An employee also may make withdrawals against his/her balance. These withdrawals are permanent reductions in the balance, and are subject to tax and early withdrawal penalties if applicable:
- Age-based withdrawal: an employee age 59 1/2 or older may take out one withdrawal during employment, but afterwards can only withdraw the total amount of his/her balance.[3]
- Hardship withdrawal: an employee may take out a withdrawal for one of four reasons (negative cash flow, medical expenses, personal casualty loss, or legal expenses for a marital separation or divorce). In addition to tax penalties and loss of potential future earnings, for the next six months an employee may not contribute or receive matching contributions (except for automatic ones), and afterwards is not automatically re-enrolled in TSP but must complete the paperwork to do so.
At retirement an employee can no longer take out loans. If the balance is under $200 it is automatically cashed out but can be rolled over into a different plan.[4] The employee can choose from any combination of the following options with regards to the balance:
- Leave the balance, or part of it, in the account (at age 70 1/2 the balance must either be withdrawn entirely or an annuity purchased, if neither is done the account is forfeited but can be reclaimed; however no earnings are paid during the abandonment period)

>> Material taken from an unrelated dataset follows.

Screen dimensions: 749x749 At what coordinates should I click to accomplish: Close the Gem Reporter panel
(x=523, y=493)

- Withdraw the balance, or part of it, either via rollover or cash out, or via monthly payments by purchasing an annuity or a specified amount (based on either an amount stipulated by the employee or using IRS life expectancy tables), but the amount can only be changed annually and the payments cannot be discontinued[5]

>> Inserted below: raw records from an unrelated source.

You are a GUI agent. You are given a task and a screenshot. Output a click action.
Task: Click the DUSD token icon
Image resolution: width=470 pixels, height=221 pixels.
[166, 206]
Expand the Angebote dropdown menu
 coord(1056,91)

If a participant dies, then any unpaid balance is paid to the beneficiary(ies) designated. If the participant did not designate any beneficiary(ies), then the "statutory order of precedence"[6] is used, as follows:
- To the widow or widower,
- To any surviving children (in equal shares) or their descendants,
- To any surviving parent or parents,
- To the court-appointed executor or administrator of the estate,
- To the next of kin as determined by the laws of the state where the employee/retiree lived at death.
References
- ↑ Current legislation has this changing, beginning in 2020, to every five years, consistent with target date funds offered in the private sector, but implementing regulations have not been established. The expected date of changes such as this, and others mentioned below, is September 2019; the law requires implementation by November 1, 2019.
- ↑ Members of the uniformed services have their contributions placed in the G Fund.

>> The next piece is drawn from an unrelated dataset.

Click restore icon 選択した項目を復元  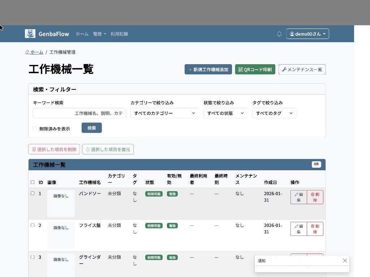108,149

- ↑ Current legislation has this changing to four withdrawals per year, and removing the requirement to later remove the total balance at retirement if done, but implementing regulations have not been established.
- ↑ Balances of under $5 are forfeited to the TSP, but employees can later reclaim them.
- ↑ Current legislation has this changing to monthly, quarterly, or annual payments, and allowing the amount to be changed as frequently as desired including discontinuing them, but implementing regulations have not been established.
- ↑ The order of precedence is also used for payment of insurance benefits under the FEGLI, unused portions of a Federal Employees Retirement System (FERS) annuity, and unpaid compensation.